I guess I have mixed feelings about it. I think that today's generations are being dreadfully spoiled by all this convenience. How can anyone truly appreciate something that is always there at the click of a key or two?
I remember in the 1970's...I went to the art theater for a late show to see Frank Zappa's 200 Motels, which is a pretty subversive and wild ride of a movie. Before the feature, we were treated to some clips of new music. Devo, Elvis Costello and The Clash. I distinctly remember being aware that this was something vital and new. At the time, it was outsider music. And I knew that I wasn't likely to see it sitting around at home.
Later, I used to stay up on Saturday nights and watch Night Flight on the USA Network. Anybody remember that? It was an outstanding program that showed an eclectic mix of music, movies, animation and comedy. You might see anything on it, but I mainly remember seeing outré music documentaries and profiles on the show. I also saw the elusive Ladies and Gentlemen: The Fabulous Stains and other off-the-beaten-track films.
The point is that you had to make the effort to see these things. And for most of us, if you missed it, you missed it. No home taping at the time. And if you happened to be too drunk to remember most of it (as with me many of the times), it was just too bad.
Later Night Flight was tragically canceled in favor of the diluted Up All Night.
Years passed and pretty soon we all had VCRs. I used to rent just about everything, but I always especially loved the tapes that had film shorts and music clips. Like Johnny Legned's Sleazemania. I'd obsessively look over the classified ads in magazines to find videos of weird stuff to be had. I blew a lot of money on stuff...some of it wonderful, some of it a waste of my time. But the fun part of it all was the hunt. It was kind of like gambling and kind of like a sport. And when I found the truly remarkable gems, it was twice as thrilling after going down some dead ends.

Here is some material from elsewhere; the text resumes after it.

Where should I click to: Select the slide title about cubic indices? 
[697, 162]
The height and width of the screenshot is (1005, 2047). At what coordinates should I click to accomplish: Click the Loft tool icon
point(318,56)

Am I just another aging fart that feels disdain for how easy the younger generation has it? Maybe. Maybe so. Like the old codgers we laughed at that kvetched that THEY didn't have movies on tape at their disposal or eleventy-hundred channels to choose from on the TV.
But I still think that, despite the convenience that the Internet has given us, we've lost something. Anarchy at one's fingertips seems cheap and phony. Sure, You Tube and the file-sharing programs allow us to get all the stuff we want for free, but in a way it's cutting the heads off of not only the music industry corporations, but the artists themselves. Why buy something when you can get it for free on your computer? I do like that the record companies are taking it in the rear, but I don't think it's the perfect situation when the musicians and filmmakers get the brownest end of the stick. Especially the truly independent ones.
If I want a collection of music videos or I want to own some music, I do so through the proper channels. It's best to try to support the artists at the source and eliminate as much of the middleman as possible, but we're tearing the guts out of the process by all this computer revolution.